Their faith, my tears, the world deride;
I come to shed them at their side. 90
Oh, hide me in your gloom profound,
Ye solemn seats of holy pain!
Take me, cowl’d forms, and fence me round,
Till I possess my soul again!
Till free my thoughts before me roll, 95
Not chafed by hourly false control.
For the world cries your faith is now
But a dead time’s exploded dream;
My melancholy, sciolists say,
Is a pass’d mode, an outworn theme — 100
As if the world had ever had
A faith, or sciolists been sad.
Ah, if it be pass’d, take away,
At least, the restlessness — the pain!
Be man henceforth no more a prey 105
To these out-dated stings again!
The nobleness of grief is gone —
Ah, leave us not the fret alone!
But, if you cannot give us ease,
Last of the race of them who grieve 110
Here leave us to die out with these
Last of the people who believe!
Silent, while years engrave the brow;
Silent — the best are silent now.
Achilles ponders in his tent, 115
The kings of modern thought are dumb;
Silent they are, though not content,
And wait to see the future come.
They have the grief men had of yore,
But they contend and cry no more. 120
Our fathers water’d with their tears
This sea of time whereon we sail;
Their voices were in all men’s ears
Who pass’d within their puissant hail.
Still the same Ocean round us raves, 125
But we stand mute and watch the waves.
For what avail’d it, all the noise
And outcry of the former men?
Say, have their sons obtain’d more joys?
Say, is life lighter now than then? 130
The sufferers died, they left their pain;
The pangs which tortured them remain.
What helps it now, that Byron bore,
With haughty scorn which mock’d the smart,
Through Europe to the Aetolian shore 135
The pageant of his bleeding heart?
That thousands counted every groan,
And Europe made his woe her own?
What boots it, Shelley! that the breeze
Carried thy lovely wail away, 140
Musical through Italian trees
That fringe thy soft blue Spezzian bay?
Inheritors of thy dist
ress
Have restless hearts one throb the less?
Or are we easier, to have read, 145
O Obermann! the sad, stern page,
Which tells us how thou hidd’st thy head
From the fierce tempest of thine age
In the lone brakes of Fontainebleau,
Or chalets near the Alpine snow? 150
Ye slumber in your silent grave!
The world, which for an idle day
Grace to your mood of sadness gave,
Long since hath flung her weeds away.
The eternal trifler breaks your spell; 155
But we — we learnt your lore too well!
There may, perhaps, yet dawn an age,
More fortunate, alas! than we,
Which without hardness will be sage,
And gay without frivolity. 160
Sons of the world, oh, haste those years;
But, till they rise, allow our tears!
Allow them!
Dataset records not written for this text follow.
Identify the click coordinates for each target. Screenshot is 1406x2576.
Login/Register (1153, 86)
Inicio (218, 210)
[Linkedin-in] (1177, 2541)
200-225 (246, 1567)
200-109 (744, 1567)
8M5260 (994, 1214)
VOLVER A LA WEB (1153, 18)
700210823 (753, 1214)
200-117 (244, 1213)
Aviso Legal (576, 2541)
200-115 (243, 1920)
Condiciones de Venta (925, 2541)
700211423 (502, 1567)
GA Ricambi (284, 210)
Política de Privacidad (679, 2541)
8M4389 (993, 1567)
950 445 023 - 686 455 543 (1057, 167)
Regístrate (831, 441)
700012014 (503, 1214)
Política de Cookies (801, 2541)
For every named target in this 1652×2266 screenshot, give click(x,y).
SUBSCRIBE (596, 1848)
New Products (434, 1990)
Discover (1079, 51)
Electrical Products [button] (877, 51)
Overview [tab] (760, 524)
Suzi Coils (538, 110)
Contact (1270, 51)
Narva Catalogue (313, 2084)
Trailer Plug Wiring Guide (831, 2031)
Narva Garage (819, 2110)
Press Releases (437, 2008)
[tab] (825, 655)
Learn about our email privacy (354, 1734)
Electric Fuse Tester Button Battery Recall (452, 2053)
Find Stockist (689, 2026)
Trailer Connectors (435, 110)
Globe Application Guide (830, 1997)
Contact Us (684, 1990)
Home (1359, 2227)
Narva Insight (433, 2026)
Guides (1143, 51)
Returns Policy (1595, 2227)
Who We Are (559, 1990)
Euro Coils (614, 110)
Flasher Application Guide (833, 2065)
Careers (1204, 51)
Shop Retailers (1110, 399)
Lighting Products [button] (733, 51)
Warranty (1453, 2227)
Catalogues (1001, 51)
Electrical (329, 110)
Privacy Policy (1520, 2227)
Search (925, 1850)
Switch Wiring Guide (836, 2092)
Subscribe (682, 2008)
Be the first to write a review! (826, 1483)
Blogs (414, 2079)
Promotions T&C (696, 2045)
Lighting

We admire with awe
The exulting thunder of your race;
You give the universe your law, 165
You triumph over time and space.
Your pride of life, your tireless powers,
We mark them, but they are not ours.
We are like children rear’d in shade
Beneath some old-world abbey wall 170
Forgotten in a forest-glade
And secret from the eyes of all;
Deep, deep the greenwood round them waves,
Their abbey, and its close of graves.
But where the road runs near the stream, 175
Oft through the trees they catch a glance
Of passing troops in the sun’s beam —
Pennon, and plume, and flashing lance!
Forth to the world those soldiers fare,
To life, to cities, and to war. 180
And through the woods, another way,
Faint bugle-notes from far are borne,
Where hunters gather, staghounds bay,
Round some old forest-lodge at morn;
Gay dames are there in sylvan green, 185
Laughter and cries — those notes between!